Exercise instructions -> All records are to be restated exactly, each line as it reads.

** Exercise data follows **

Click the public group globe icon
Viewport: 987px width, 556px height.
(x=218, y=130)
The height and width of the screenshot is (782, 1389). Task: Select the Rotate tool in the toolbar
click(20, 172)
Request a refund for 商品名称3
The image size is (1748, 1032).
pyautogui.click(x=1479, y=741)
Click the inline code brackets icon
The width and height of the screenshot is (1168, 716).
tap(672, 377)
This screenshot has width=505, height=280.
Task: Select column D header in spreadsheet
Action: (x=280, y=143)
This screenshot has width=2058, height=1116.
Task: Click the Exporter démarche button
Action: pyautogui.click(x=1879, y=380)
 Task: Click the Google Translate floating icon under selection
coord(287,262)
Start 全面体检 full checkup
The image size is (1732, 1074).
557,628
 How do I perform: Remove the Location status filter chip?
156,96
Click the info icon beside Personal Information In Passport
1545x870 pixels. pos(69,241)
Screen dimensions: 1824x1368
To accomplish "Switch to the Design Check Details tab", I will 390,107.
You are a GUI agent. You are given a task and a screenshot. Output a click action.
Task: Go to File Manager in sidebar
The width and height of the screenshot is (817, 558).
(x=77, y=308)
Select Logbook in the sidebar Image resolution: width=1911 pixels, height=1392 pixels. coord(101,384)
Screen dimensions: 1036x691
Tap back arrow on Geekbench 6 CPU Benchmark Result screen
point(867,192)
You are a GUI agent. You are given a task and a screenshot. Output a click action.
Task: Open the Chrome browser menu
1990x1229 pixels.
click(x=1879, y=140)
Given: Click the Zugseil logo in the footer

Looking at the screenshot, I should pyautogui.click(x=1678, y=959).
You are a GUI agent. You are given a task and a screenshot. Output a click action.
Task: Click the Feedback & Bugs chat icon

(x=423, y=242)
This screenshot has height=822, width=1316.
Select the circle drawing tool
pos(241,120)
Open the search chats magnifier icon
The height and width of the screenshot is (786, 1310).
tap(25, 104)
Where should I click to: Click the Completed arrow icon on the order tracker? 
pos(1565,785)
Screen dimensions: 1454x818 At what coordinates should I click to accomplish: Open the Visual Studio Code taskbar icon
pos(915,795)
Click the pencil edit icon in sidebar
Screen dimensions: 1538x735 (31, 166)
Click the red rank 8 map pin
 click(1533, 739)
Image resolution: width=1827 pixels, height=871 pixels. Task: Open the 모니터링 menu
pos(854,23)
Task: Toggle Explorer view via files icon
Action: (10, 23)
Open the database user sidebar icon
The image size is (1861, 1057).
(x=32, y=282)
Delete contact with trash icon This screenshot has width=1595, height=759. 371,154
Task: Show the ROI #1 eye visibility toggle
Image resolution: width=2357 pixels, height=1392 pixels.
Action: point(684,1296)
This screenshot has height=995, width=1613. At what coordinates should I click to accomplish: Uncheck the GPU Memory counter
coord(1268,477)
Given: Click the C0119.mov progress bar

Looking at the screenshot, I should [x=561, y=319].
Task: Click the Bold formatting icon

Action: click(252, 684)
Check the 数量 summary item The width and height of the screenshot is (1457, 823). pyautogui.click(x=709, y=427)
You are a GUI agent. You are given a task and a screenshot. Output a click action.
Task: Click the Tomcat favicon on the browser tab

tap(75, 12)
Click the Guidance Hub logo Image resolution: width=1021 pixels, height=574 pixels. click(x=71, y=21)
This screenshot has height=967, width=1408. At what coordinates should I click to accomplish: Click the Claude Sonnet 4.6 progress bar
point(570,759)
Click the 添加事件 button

** End of Exercise data **

Answer box ->
Click the public group globe icon
Viewport: 987px width, 556px height.
(x=218, y=130)
The height and width of the screenshot is (782, 1389). Task: Select the Rotate tool in the toolbar
click(20, 172)
Request a refund for 商品名称3
The image size is (1748, 1032).
pyautogui.click(x=1479, y=741)
Click the inline code brackets icon
The width and height of the screenshot is (1168, 716).
tap(672, 377)
This screenshot has width=505, height=280.
Task: Select column D header in spreadsheet
Action: (x=280, y=143)
This screenshot has width=2058, height=1116.
Task: Click the Exporter démarche button
Action: pyautogui.click(x=1879, y=380)
 Task: Click the Google Translate floating icon under selection
coord(287,262)
Start 全面体检 full checkup
The image size is (1732, 1074).
557,628
 How do I perform: Remove the Location status filter chip?
156,96
Click the info icon beside Personal Information In Passport
1545x870 pixels. pos(69,241)
Screen dimensions: 1824x1368
To accomplish "Switch to the Design Check Details tab", I will 390,107.
You are a GUI agent. You are given a task and a screenshot. Output a click action.
Task: Go to File Manager in sidebar
The width and height of the screenshot is (817, 558).
(x=77, y=308)
Select Logbook in the sidebar Image resolution: width=1911 pixels, height=1392 pixels. coord(101,384)
Screen dimensions: 1036x691
Tap back arrow on Geekbench 6 CPU Benchmark Result screen
point(867,192)
You are a GUI agent. You are given a task and a screenshot. Output a click action.
Task: Open the Chrome browser menu
1990x1229 pixels.
click(x=1879, y=140)
Given: Click the Zugseil logo in the footer

Looking at the screenshot, I should pyautogui.click(x=1678, y=959).
You are a GUI agent. You are given a task and a screenshot. Output a click action.
Task: Click the Feedback & Bugs chat icon

(x=423, y=242)
This screenshot has height=822, width=1316.
Select the circle drawing tool
pos(241,120)
Open the search chats magnifier icon
The height and width of the screenshot is (786, 1310).
tap(25, 104)
Where should I click to: Click the Completed arrow icon on the order tracker? 
pos(1565,785)
Screen dimensions: 1454x818 At what coordinates should I click to accomplish: Open the Visual Studio Code taskbar icon
pos(915,795)
Click the pencil edit icon in sidebar
Screen dimensions: 1538x735 (31, 166)
Click the red rank 8 map pin
 click(1533, 739)
Image resolution: width=1827 pixels, height=871 pixels. Task: Open the 모니터링 menu
pos(854,23)
Task: Toggle Explorer view via files icon
Action: (10, 23)
Open the database user sidebar icon
The image size is (1861, 1057).
(x=32, y=282)
Delete contact with trash icon This screenshot has width=1595, height=759. 371,154
Task: Show the ROI #1 eye visibility toggle
Image resolution: width=2357 pixels, height=1392 pixels.
Action: point(684,1296)
This screenshot has height=995, width=1613. At what coordinates should I click to accomplish: Uncheck the GPU Memory counter
coord(1268,477)
Given: Click the C0119.mov progress bar

Looking at the screenshot, I should [x=561, y=319].
Task: Click the Bold formatting icon

Action: click(252, 684)
Check the 数量 summary item The width and height of the screenshot is (1457, 823). pyautogui.click(x=709, y=427)
You are a GUI agent. You are given a task and a screenshot. Output a click action.
Task: Click the Tomcat favicon on the browser tab

tap(75, 12)
Click the Guidance Hub logo Image resolution: width=1021 pixels, height=574 pixels. click(x=71, y=21)
This screenshot has height=967, width=1408. At what coordinates should I click to accomplish: Click the Claude Sonnet 4.6 progress bar
point(570,759)
Click the 添加事件 button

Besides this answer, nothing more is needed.